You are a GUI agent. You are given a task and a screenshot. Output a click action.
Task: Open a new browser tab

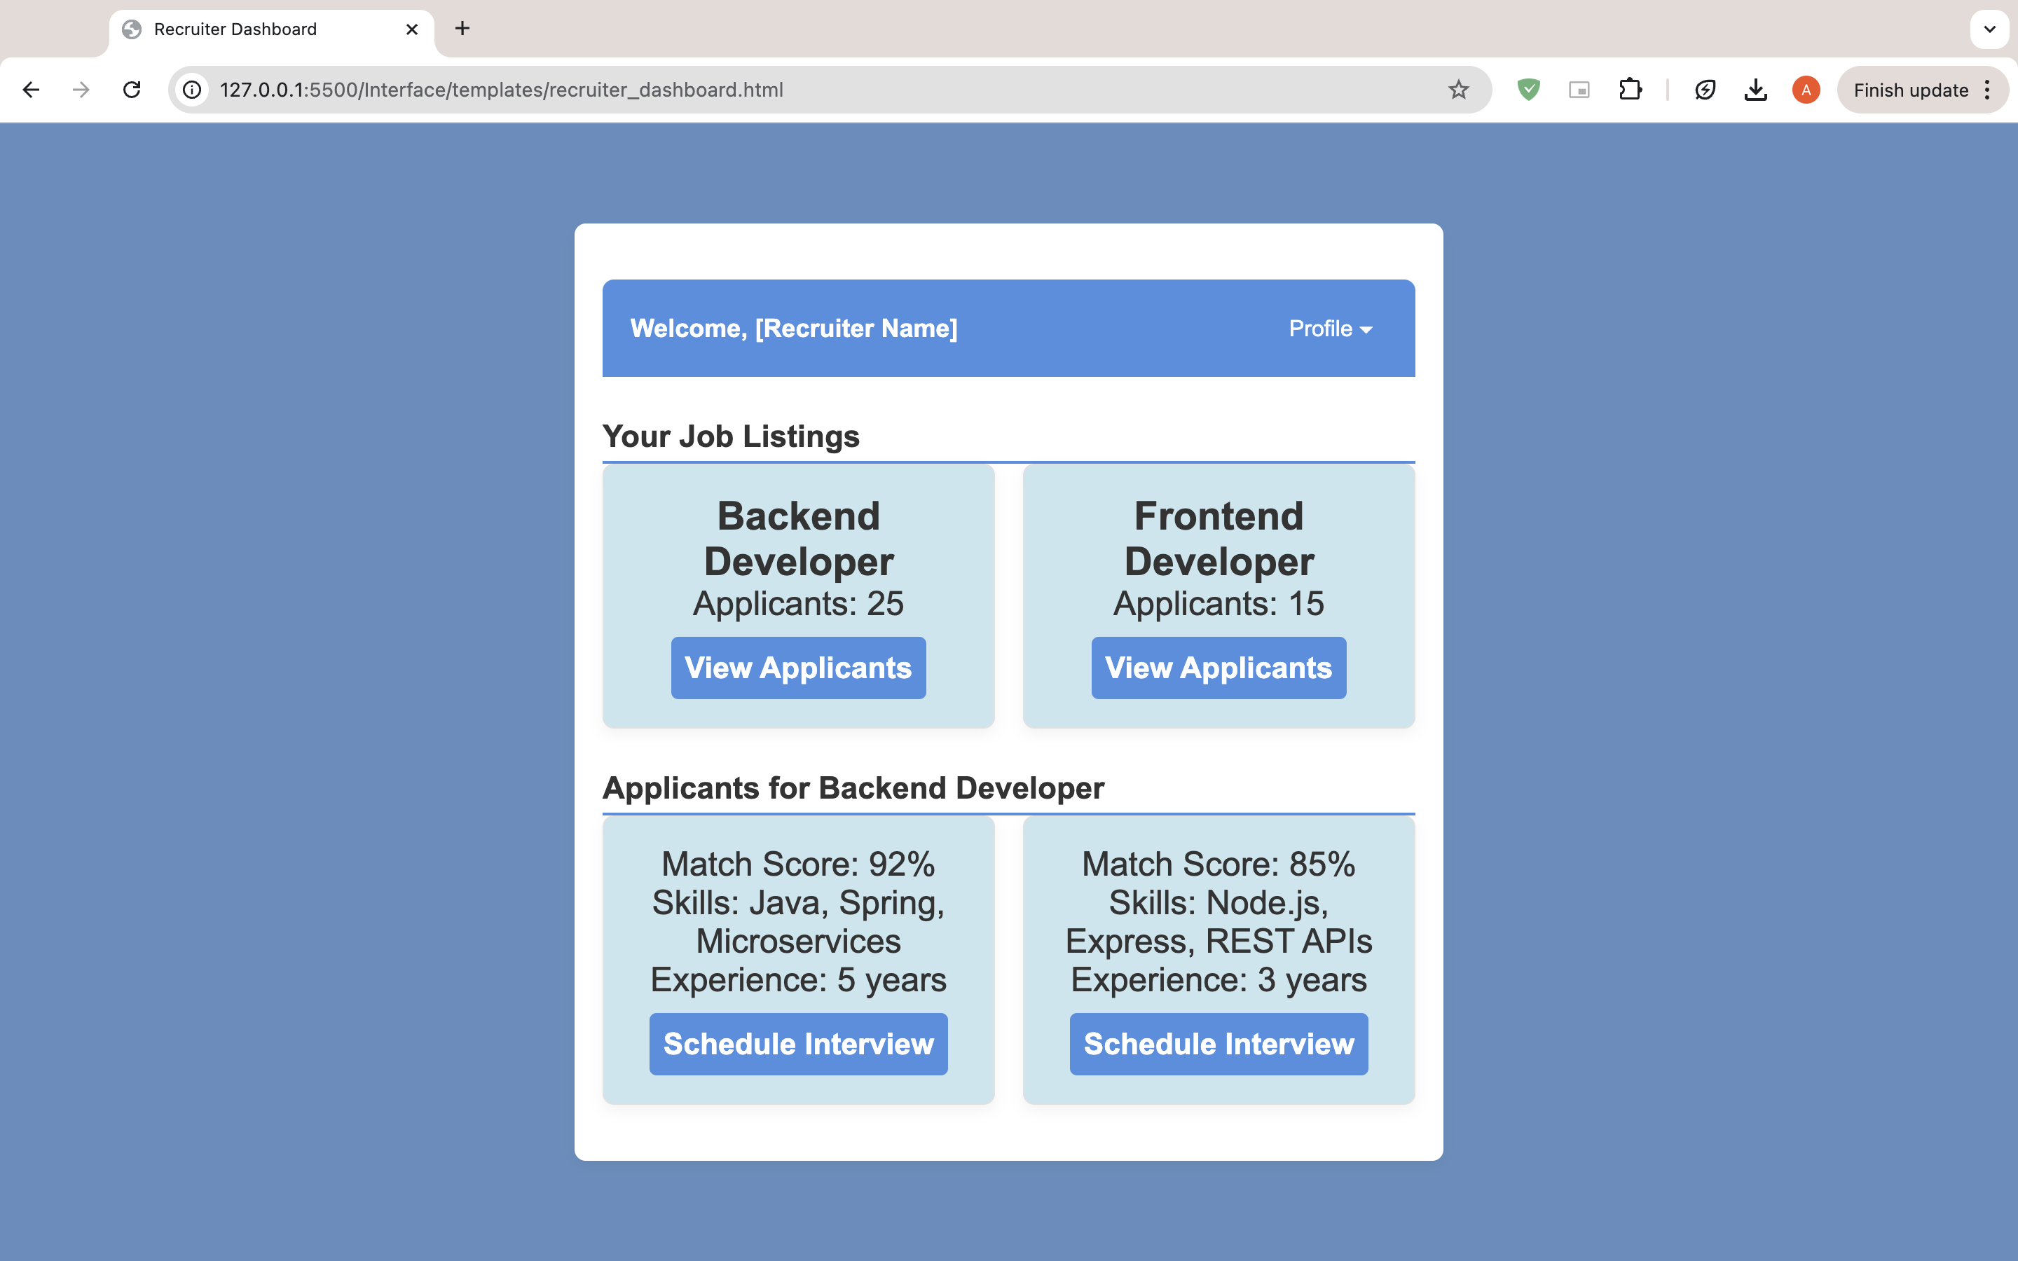[462, 29]
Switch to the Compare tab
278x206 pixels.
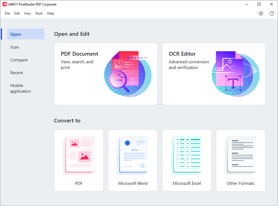(x=19, y=60)
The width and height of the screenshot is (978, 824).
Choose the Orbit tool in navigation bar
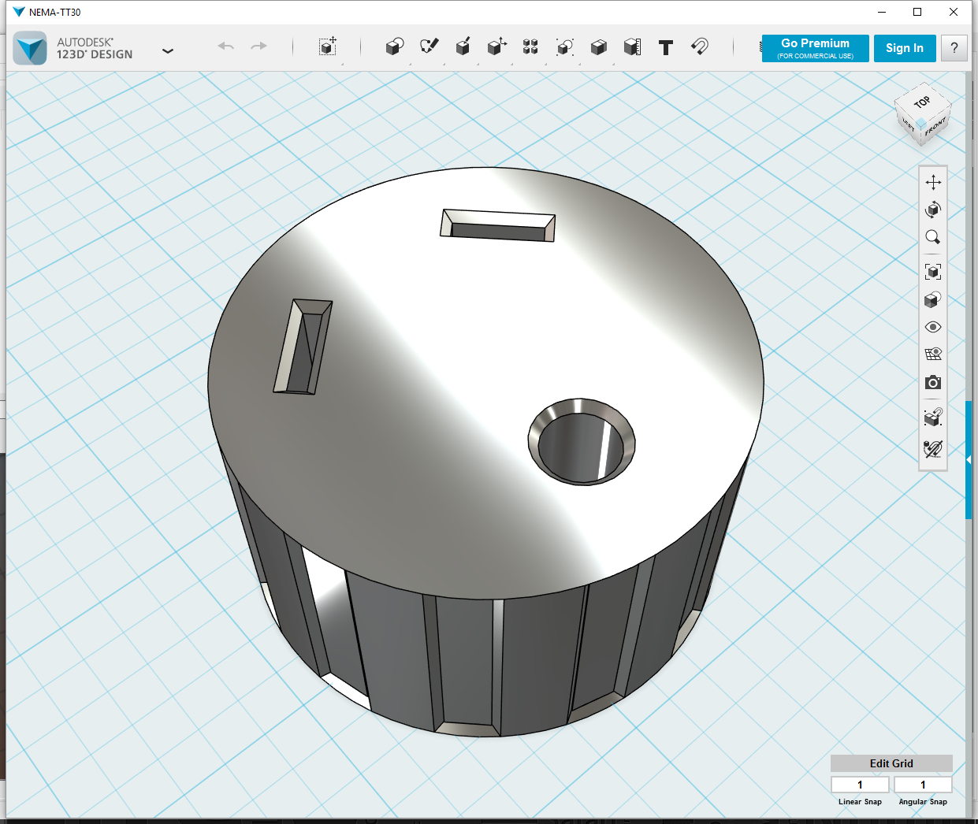click(x=933, y=210)
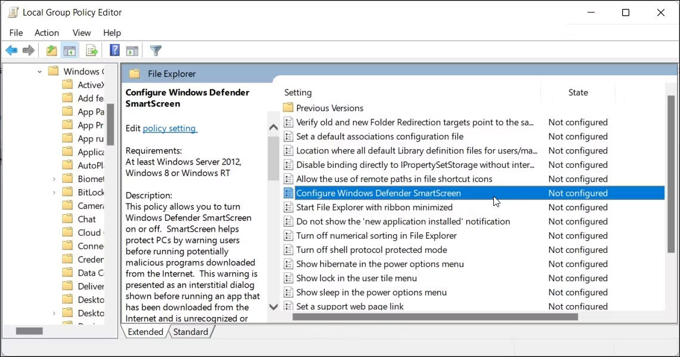Expand the Biometrics tree node
The image size is (680, 357).
[x=54, y=178]
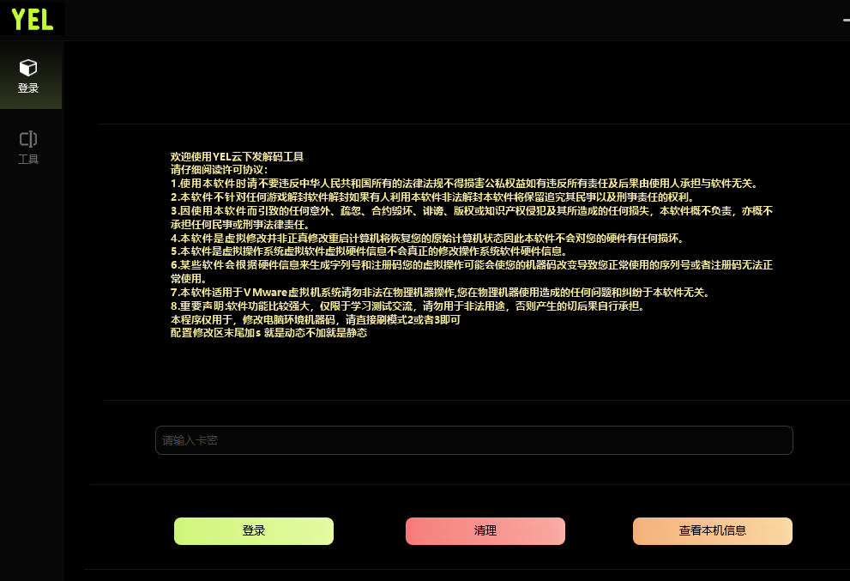This screenshot has width=850, height=581.
Task: Click agreement clause 3 about 知识产权侵犯
Action: [472, 210]
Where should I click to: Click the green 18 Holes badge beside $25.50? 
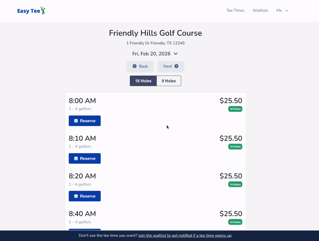pyautogui.click(x=235, y=109)
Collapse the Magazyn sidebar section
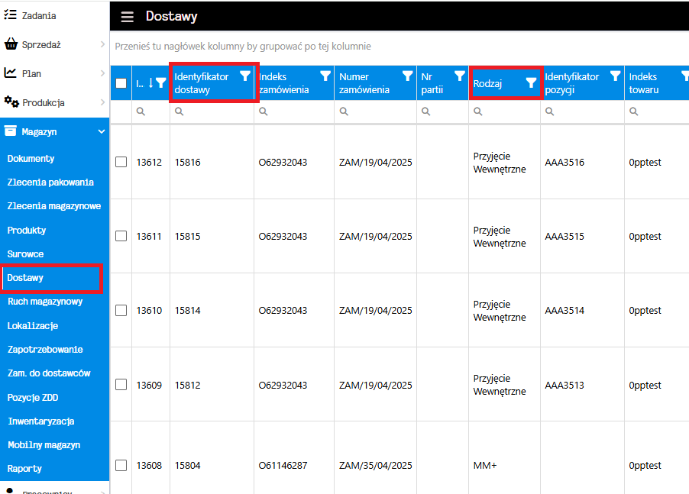689x494 pixels. [x=102, y=132]
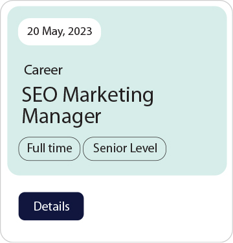The height and width of the screenshot is (243, 233).
Task: Click the Career category label
Action: (x=43, y=70)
____________
• The request
Quote the lines from the one containing "The width and" through the last line, both included, and leave the pictures out.

• Answer to this problem
The width and height of the screenshot is (978, 824).
Choose the Orbit tool in navigation bar
click(x=933, y=210)
Expand the Biometrics tree node
The image size is (680, 357).
[x=54, y=178]
This screenshot has width=850, height=581.
Task: Click agreement clause 3 about 知识产权侵犯
Action: [472, 210]
Where should I click to: Click the green 18 Holes badge beside $25.50? 
pyautogui.click(x=235, y=109)
Collapse the Magazyn sidebar section
689x494 pixels. [x=102, y=132]
The height and width of the screenshot is (243, 233).
Task: Click the Career category label
Action: (x=43, y=70)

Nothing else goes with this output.